### Requests
1 > In the post on TADS and screen readers, which screen reader did the writer use with HTML TADS?
2 > Translate this sentence from the post on TADS and screen readers into German: "This interpreter is compatible with virtually all TADS games - even games that use HTML TADS features to display graphics."

Community Awareness Survey of TADS 3

Results are in. The screen reader can find the content window when alt-tabbing to it, but it’s not reading the text, and I tried several hotkeys to read it all. For context, I’m using Microsoft Narrator on HTML TADS.

However, images in HTML TADS do support alt text. If I hovered over the image, the alt text appeared. At one point, the screen reader caught it and read it out to me, but I’m not sure how I got it to do that.

Honestly, watching me attempt this is probably comical to watch. I have been told that HTML TADS works with a screen reader by a screen reader user before.


Okay, I did some poking around, and think I may or may not have found some information that is going to take me a moment to process:

The easiest and most reliable way to use TADS games with screen reader software on Windows is to the use the “DOS box” version of the TADS interpreter. This interpreter is compatible with virtually all TADS games - even games that use HTML TADS features to display graphics. The DOS-box interpreter simply ignores any graphics that the game attempts to display, and removes any special formatting effects, leaving only the plain text. Screen readers have a much easier time with this plain format than with the mixture of formatting and graphics that HTML TADS can display.

### Information provided

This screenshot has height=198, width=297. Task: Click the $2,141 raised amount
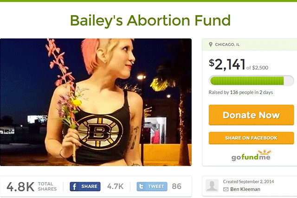[x=227, y=64]
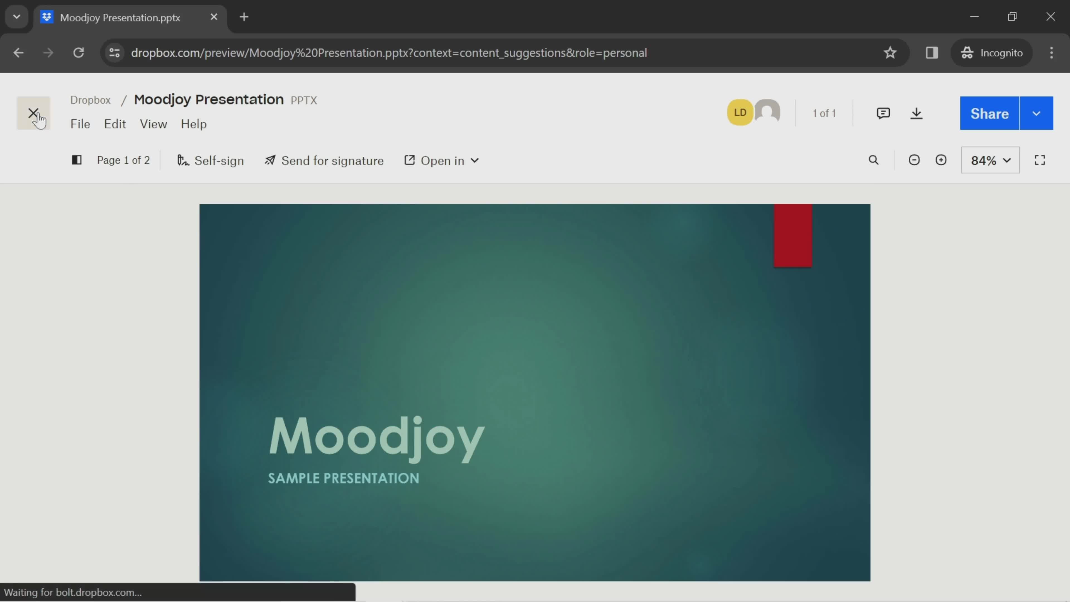Click the comments icon on toolbar

point(883,113)
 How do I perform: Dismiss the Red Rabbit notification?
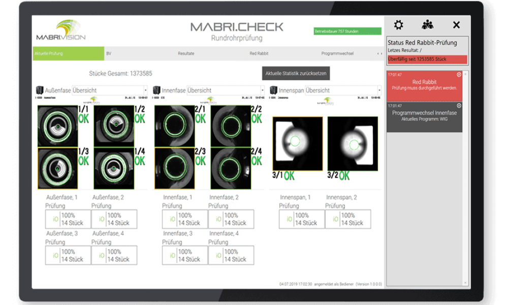[459, 75]

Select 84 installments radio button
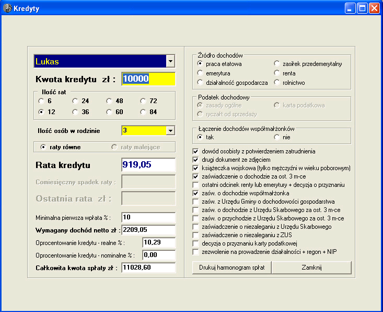[x=143, y=112]
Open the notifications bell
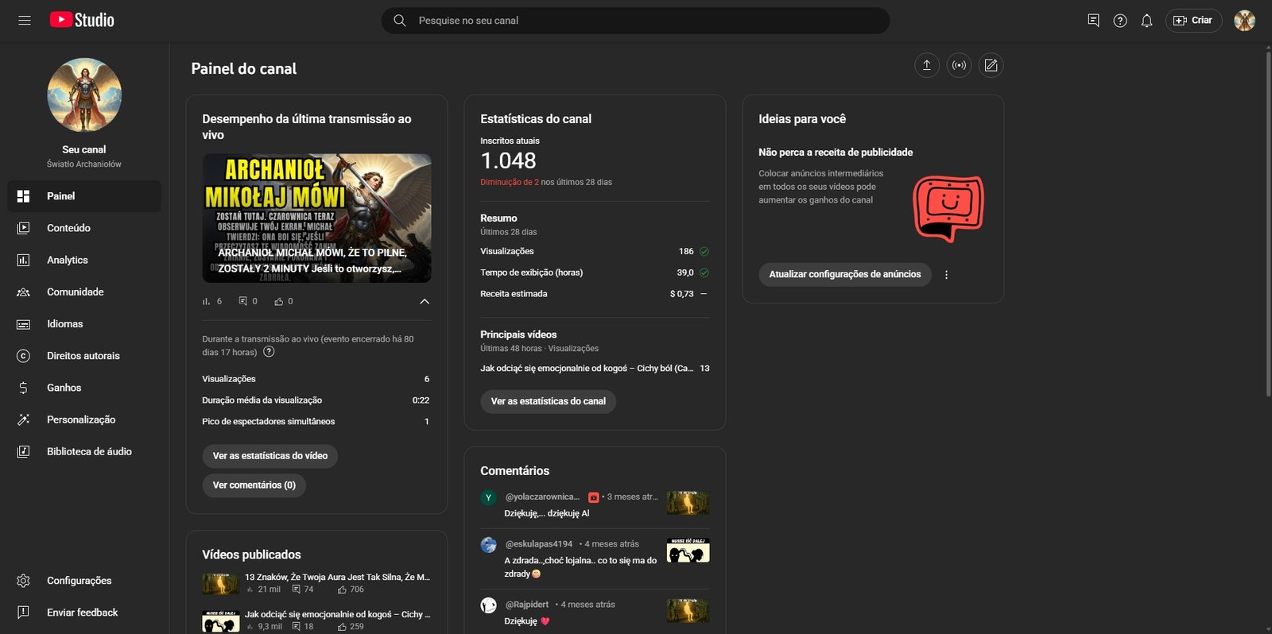Image resolution: width=1272 pixels, height=634 pixels. (1146, 21)
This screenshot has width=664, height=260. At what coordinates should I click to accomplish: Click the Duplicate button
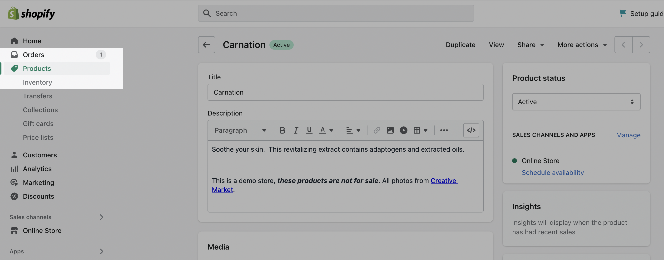[x=460, y=45]
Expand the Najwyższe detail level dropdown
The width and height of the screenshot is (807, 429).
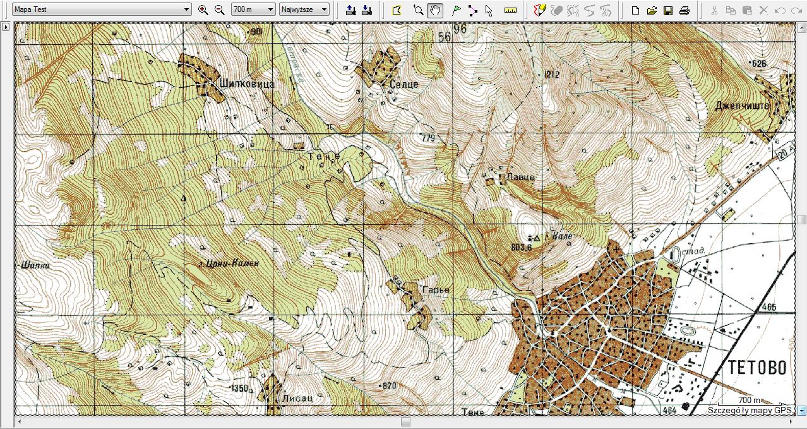click(x=304, y=9)
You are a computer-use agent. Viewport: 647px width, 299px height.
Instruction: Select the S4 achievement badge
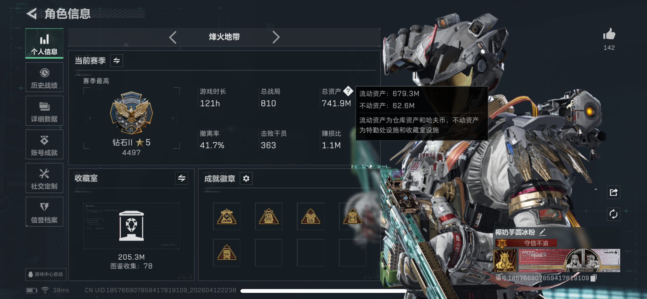pos(227,216)
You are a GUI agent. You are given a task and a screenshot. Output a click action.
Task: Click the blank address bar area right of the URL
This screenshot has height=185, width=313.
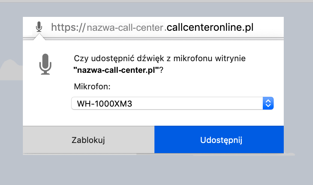click(x=271, y=27)
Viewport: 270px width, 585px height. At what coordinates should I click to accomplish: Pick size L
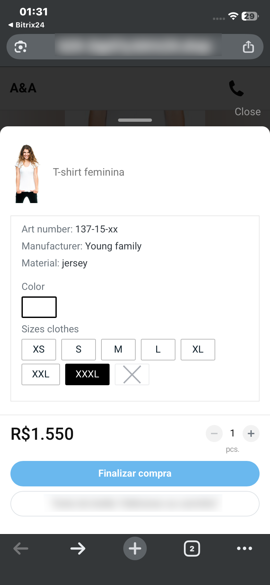click(x=158, y=349)
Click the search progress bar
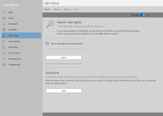163x116 pixels. pyautogui.click(x=64, y=64)
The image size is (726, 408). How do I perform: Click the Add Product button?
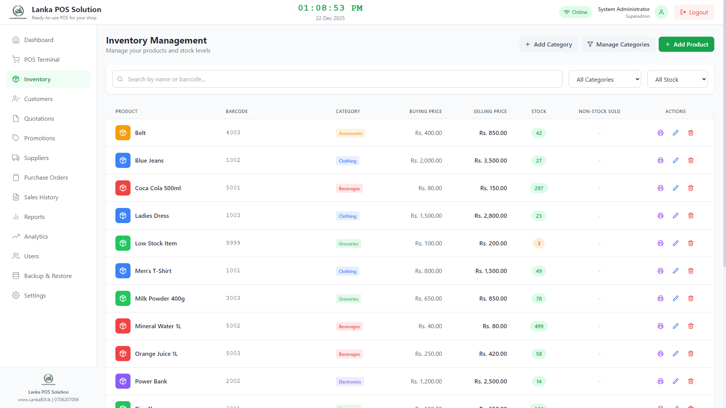click(686, 44)
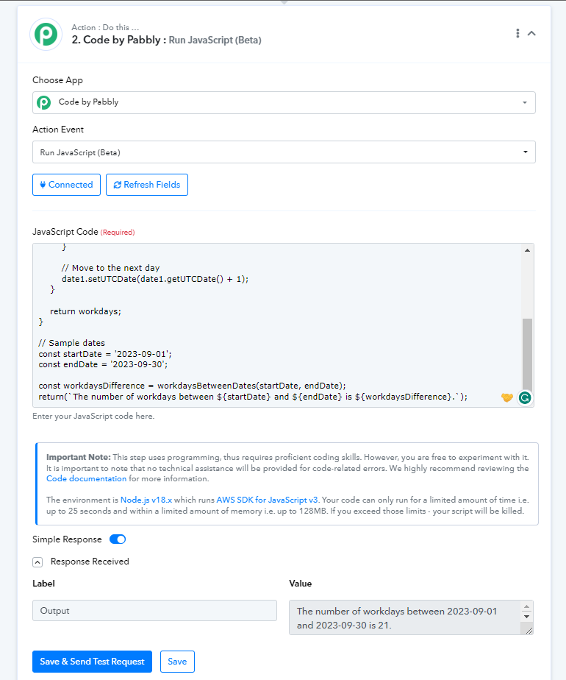Open the Action Event dropdown
Image resolution: width=566 pixels, height=680 pixels.
(x=284, y=152)
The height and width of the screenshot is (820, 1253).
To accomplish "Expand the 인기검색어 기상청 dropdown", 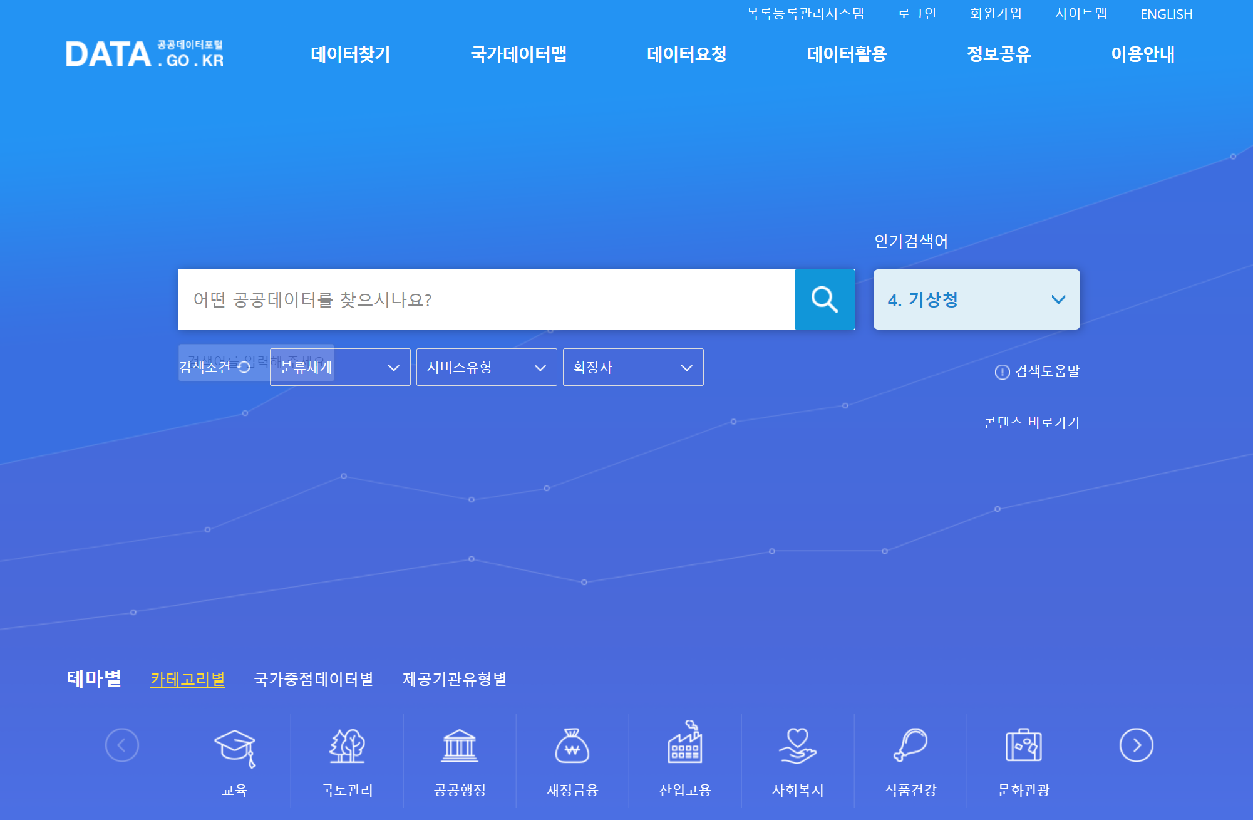I will [x=976, y=299].
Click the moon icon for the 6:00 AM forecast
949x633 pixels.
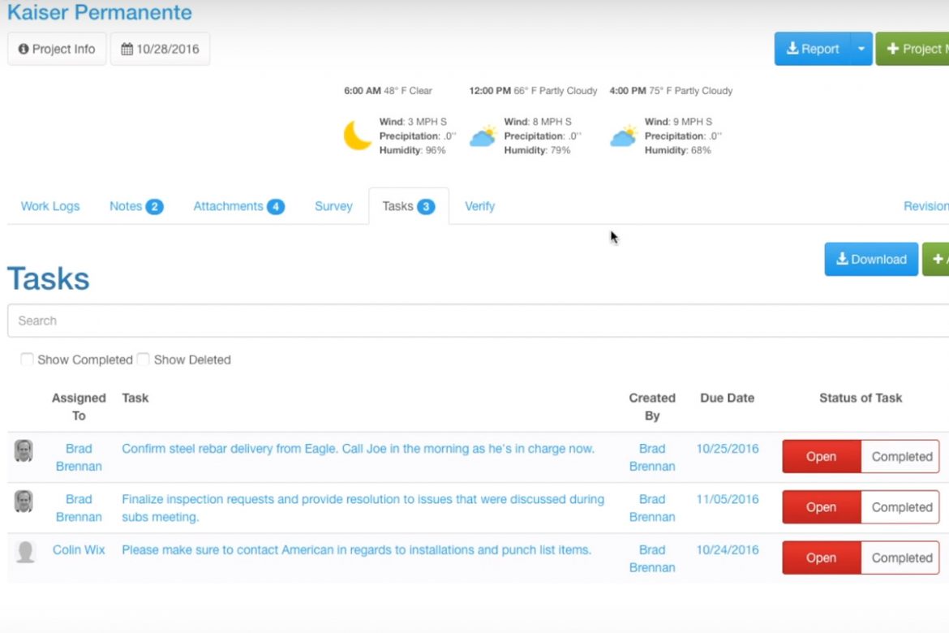[357, 134]
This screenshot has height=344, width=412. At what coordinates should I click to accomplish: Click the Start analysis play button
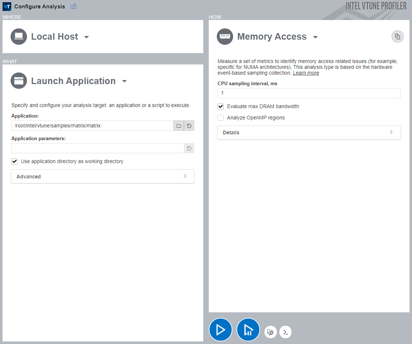pyautogui.click(x=220, y=330)
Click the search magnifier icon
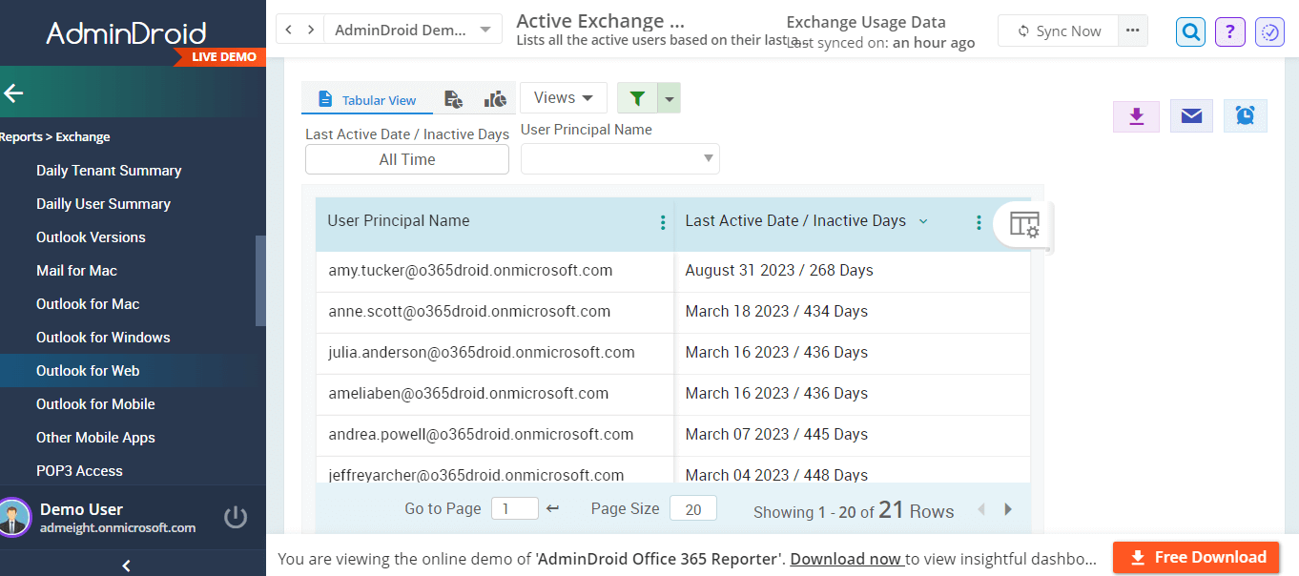Image resolution: width=1299 pixels, height=576 pixels. tap(1191, 31)
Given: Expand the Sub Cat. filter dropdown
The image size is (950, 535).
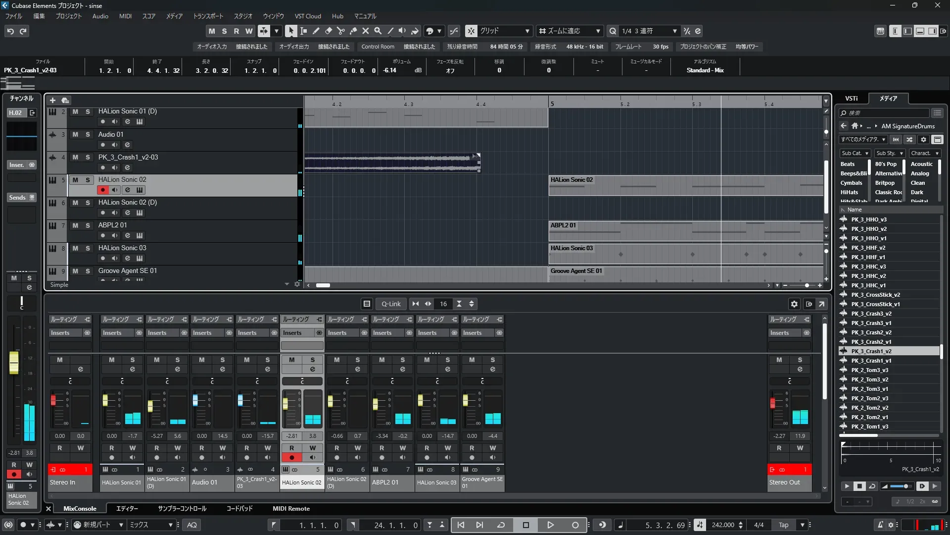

### Task answers
1 > Microsoft Narrator

2 > Dieser Interpreter ist mit praktisch allen TADS-Spielen kompatibel – sogar mit Spielen, die Funktionen von HTML TADS zur Darstellung von Grafiken nutzen.